Cinco sótanos contra el sol
La tortura blanca es impoluta. No deja huellas. No hay batazos en el hígado. Todo ocurre con la asepsia de los cirujanos. Todo pasa adentro, en los sótanos del cuerpo y de la mente.
El frío, por ejemplo. En los calabozos de La Tumba no descansa el frío. El aire acondicionado les escupe su respiración de hielo a toda hora. Es como una nevera eterna. Blanca, glacial, callada. La cama es de cemento. Tan tosca como dura. El padre de Gerardo me cuenta que su hijo come en el suelo, y es como pensar en un perro. Sus esfínteres dependen de un timbre. Debe pulsarlo y esperar que alguien lo conduzca al baño. Los estudiantes presos no se ven. Se gritan para saberse del otro lado. Las celdas tienen cámaras y micrófonos ocultos que registran lo que hacen, cómo se mueven, lo que piensan en voz alta. Su salud se ha llenado de diarreas, fiebres y vómitos. Les asusta lo que comen. Les prohíben la visita de sus abogados y médicos. No tienen teléfonos. No ven noticias. Tienen meses sin oír una canción.

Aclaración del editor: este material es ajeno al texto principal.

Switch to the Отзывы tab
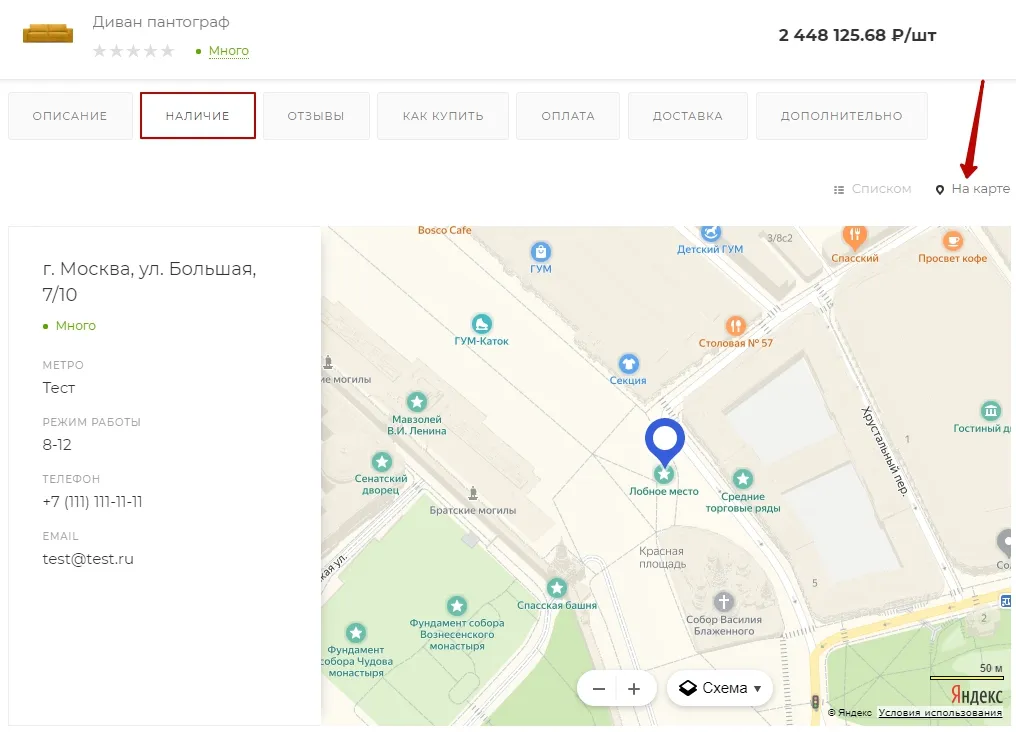 point(316,116)
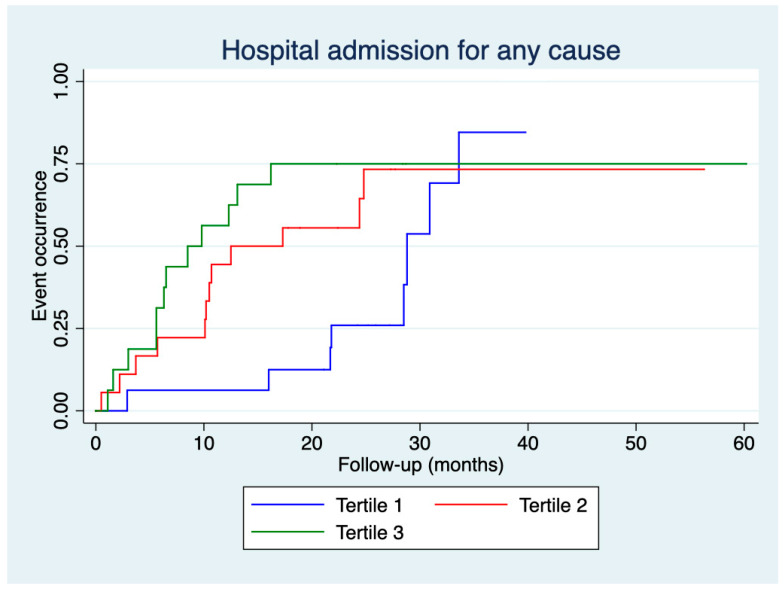Click the 60 tick on the x-axis

744,443
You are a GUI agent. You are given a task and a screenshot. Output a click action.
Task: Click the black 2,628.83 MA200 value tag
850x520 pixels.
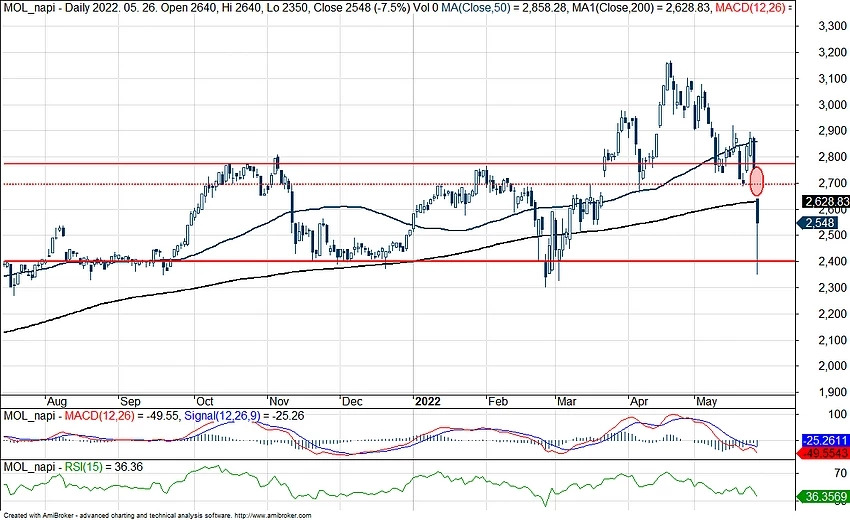pos(823,201)
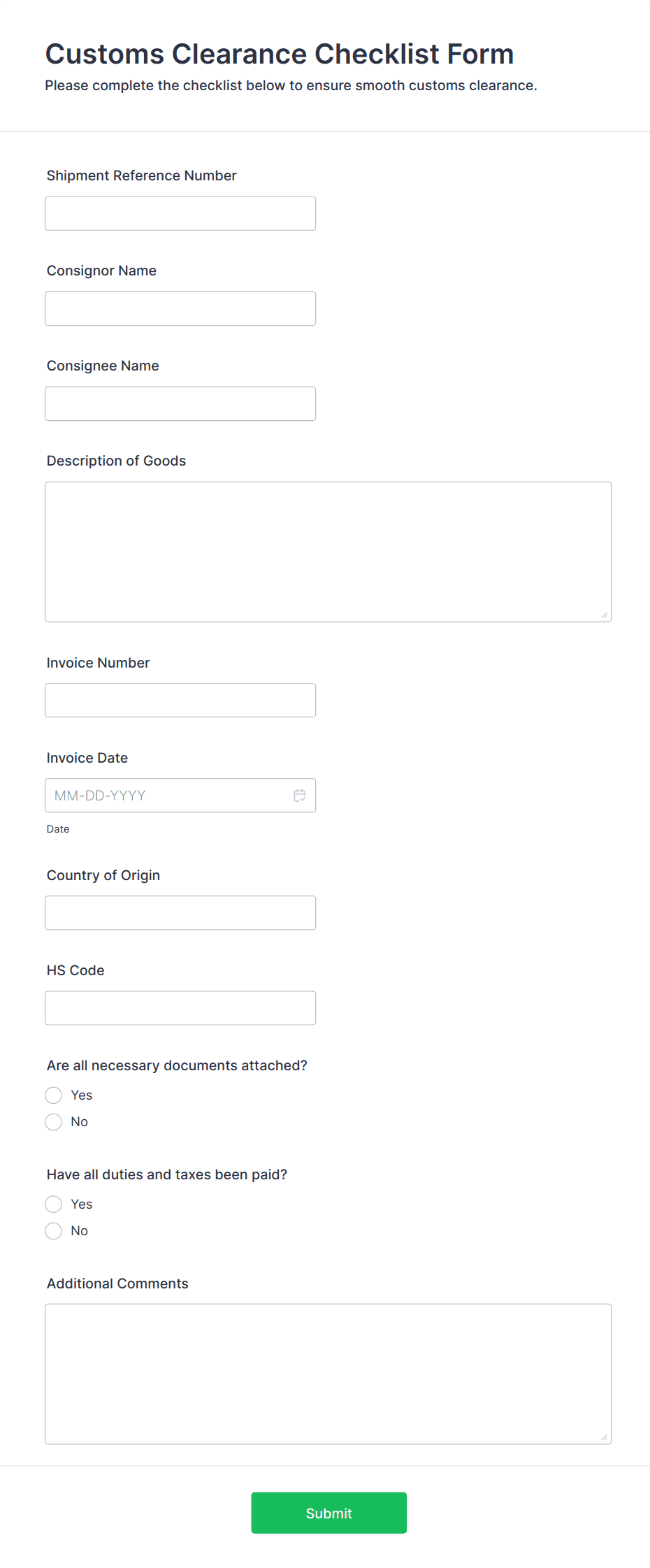
Task: Choose No for duties and taxes paid
Action: (54, 1231)
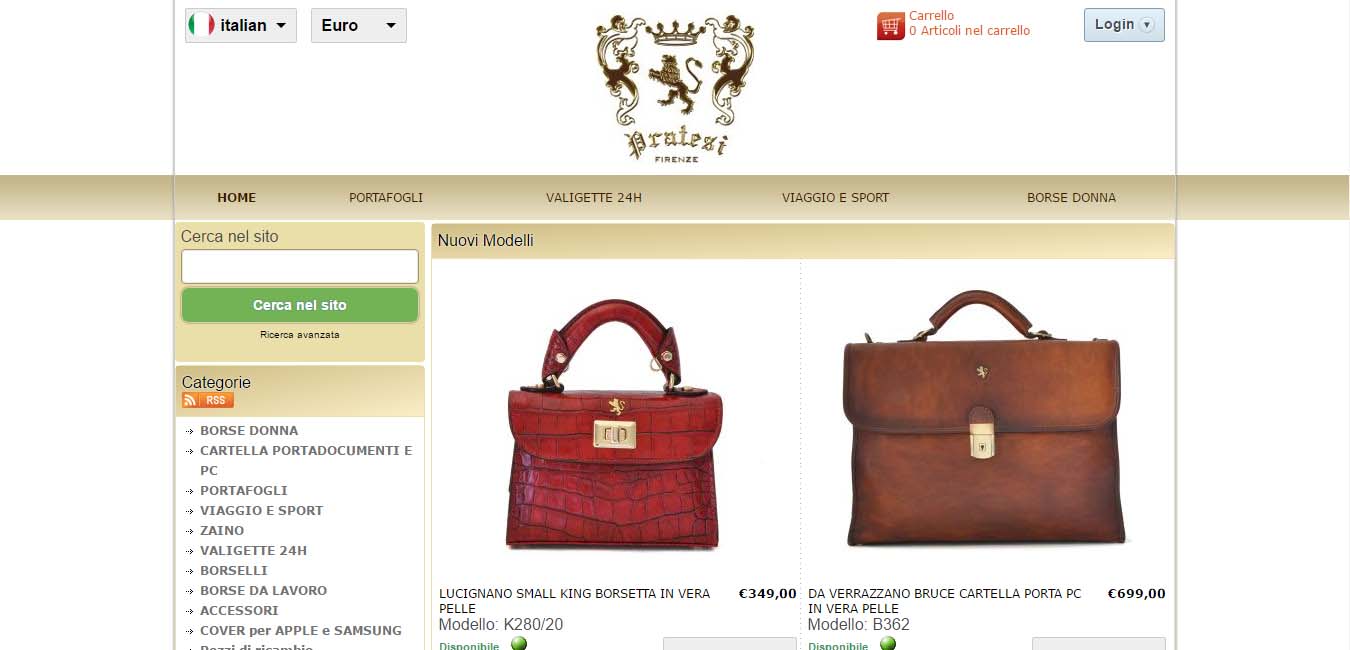Select VIAGGIO E SPORT in navigation bar
Screen dimensions: 1350x650
point(835,197)
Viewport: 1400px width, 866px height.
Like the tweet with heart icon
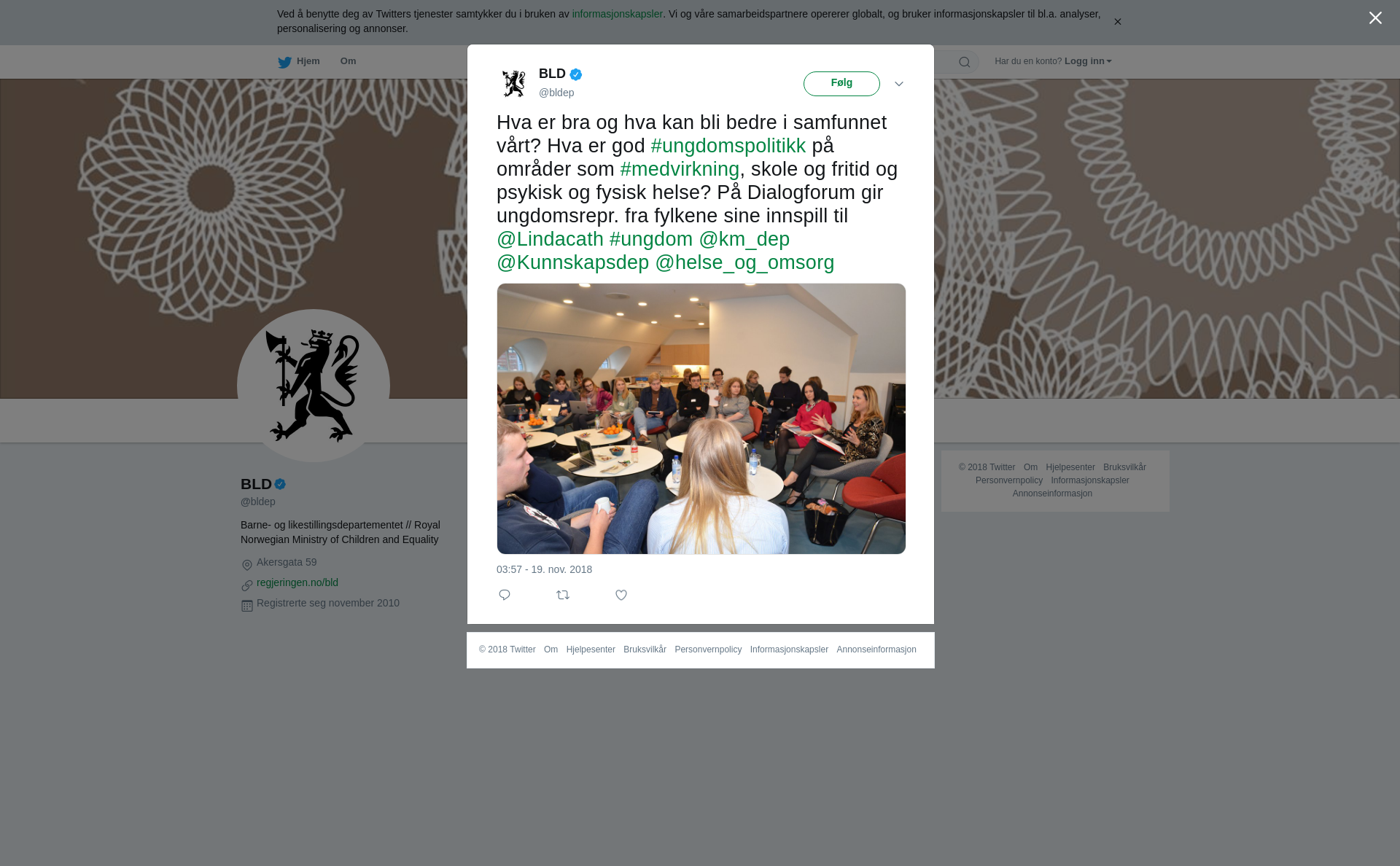(621, 595)
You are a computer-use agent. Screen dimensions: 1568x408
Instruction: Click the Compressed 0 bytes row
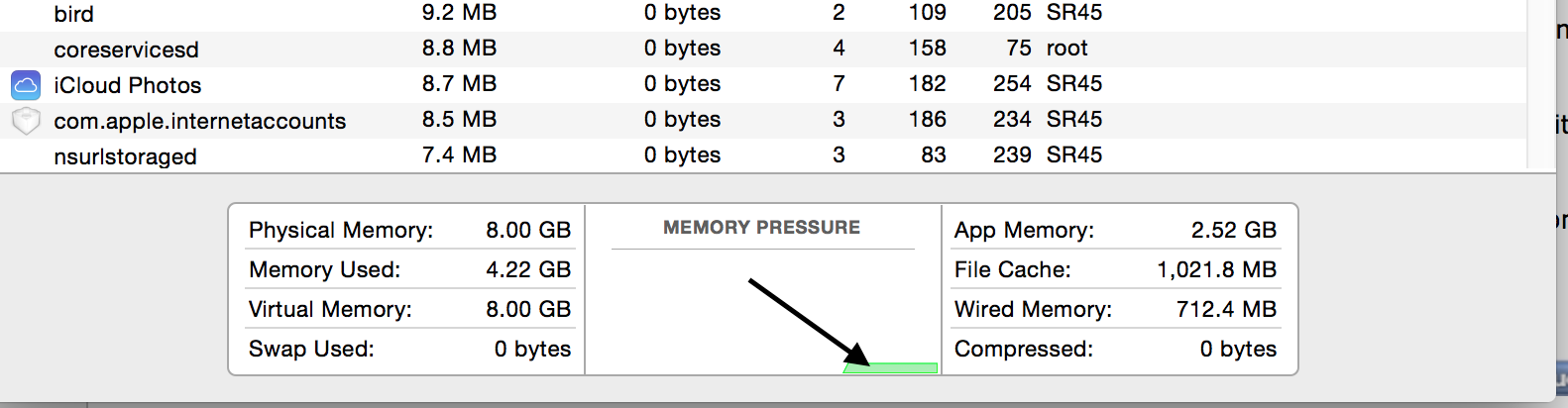point(1115,349)
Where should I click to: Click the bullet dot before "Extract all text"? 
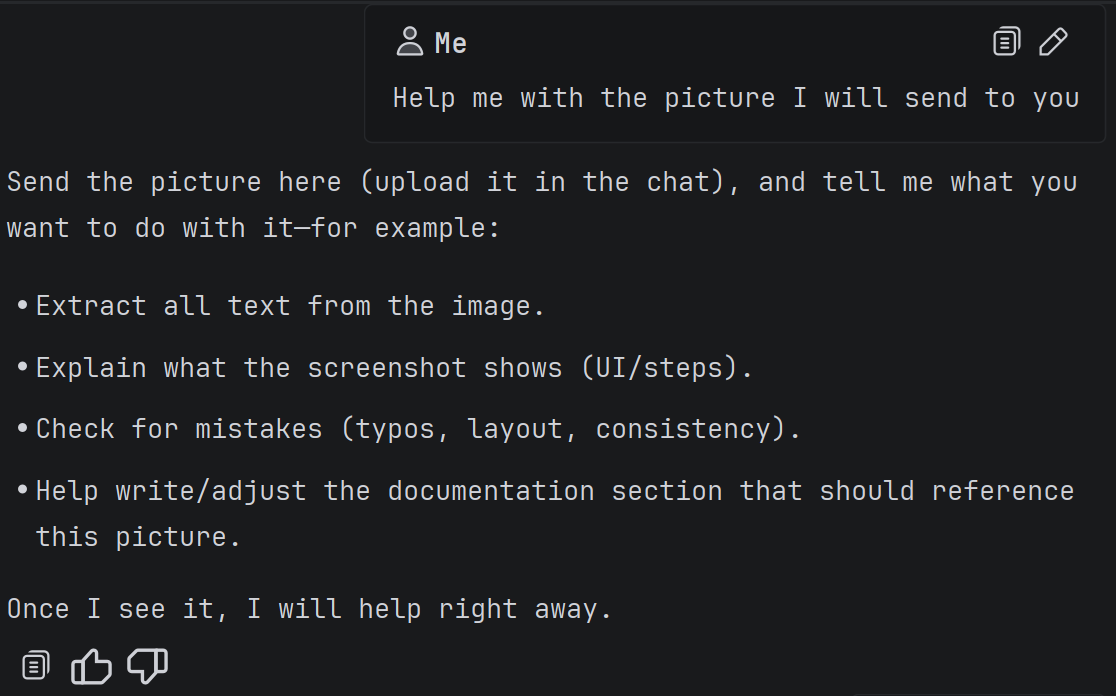(x=22, y=306)
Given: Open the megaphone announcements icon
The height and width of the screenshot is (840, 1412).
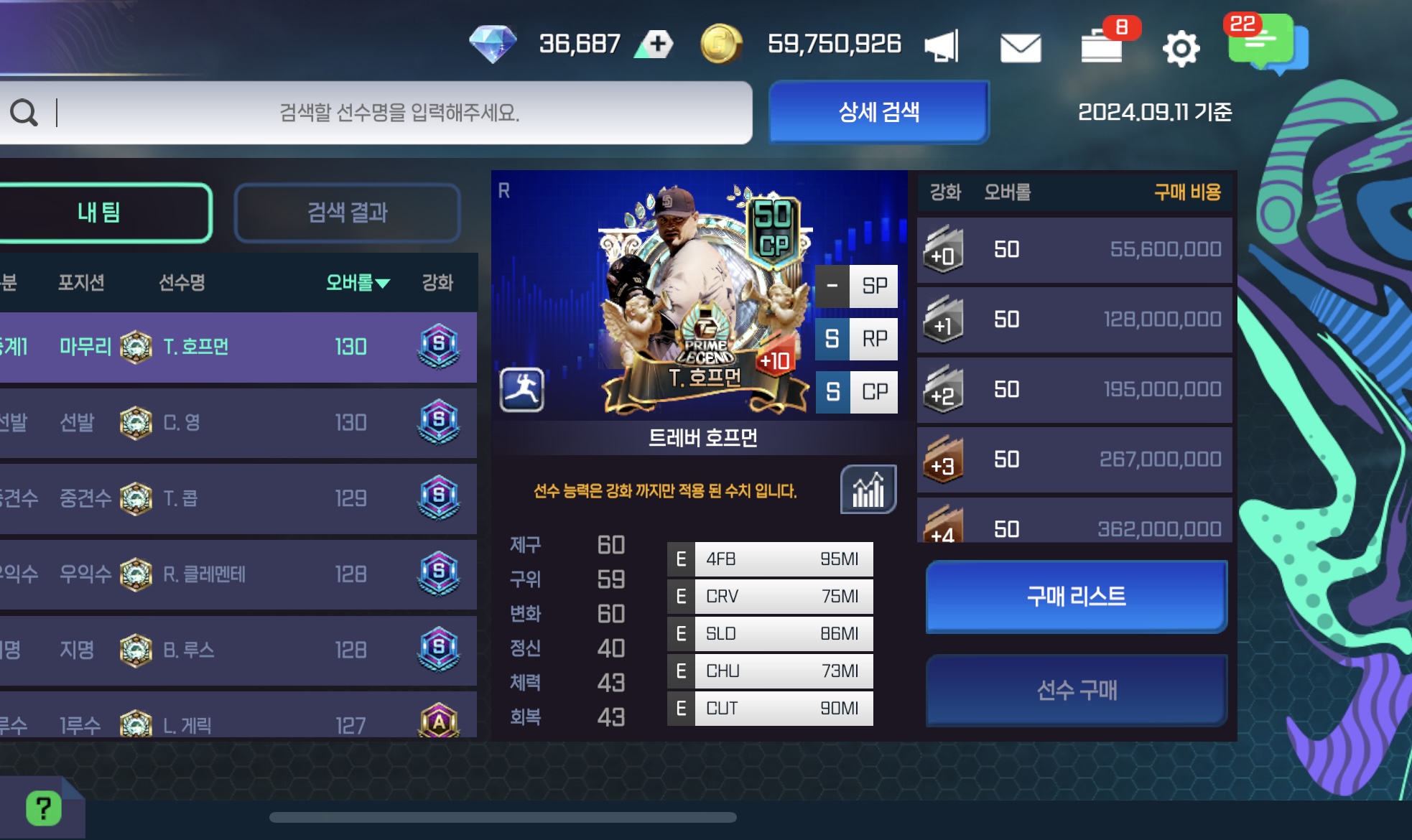Looking at the screenshot, I should point(942,46).
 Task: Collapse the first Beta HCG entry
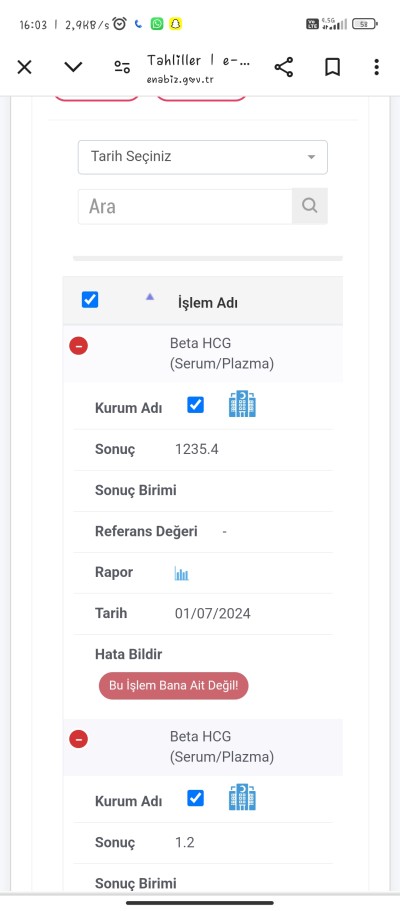tap(78, 346)
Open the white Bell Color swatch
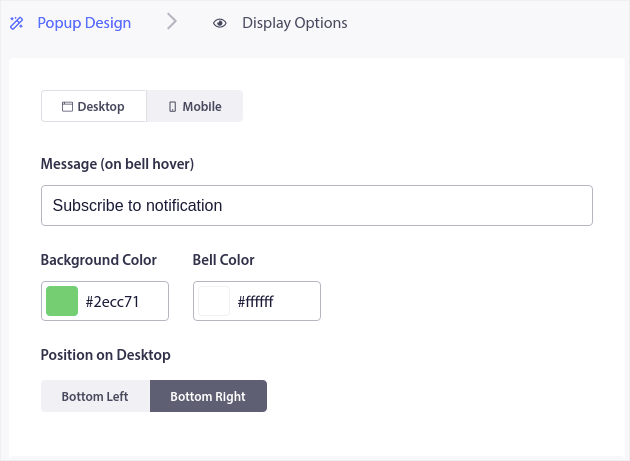 point(214,301)
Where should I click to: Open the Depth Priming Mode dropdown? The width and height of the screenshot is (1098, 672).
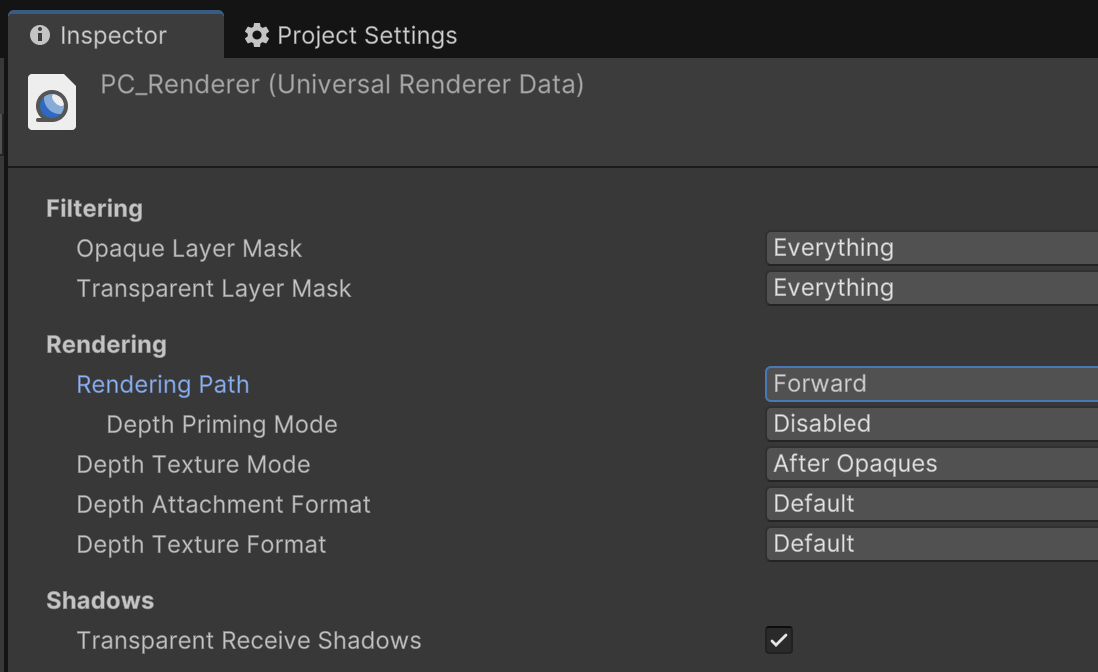pos(932,424)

El silencio es su techo, su pared, su piso. No hay espejos. No saben ya cómo son. No tienen colores que ver, porque allí el mundo es blanco y kaki, como el uniforme que visten. La vida mide apenas 3×2 metros cuadrados. La sensación es de estar enterrados vivos. De irse aproximando en cámara lenta hacia la muerte.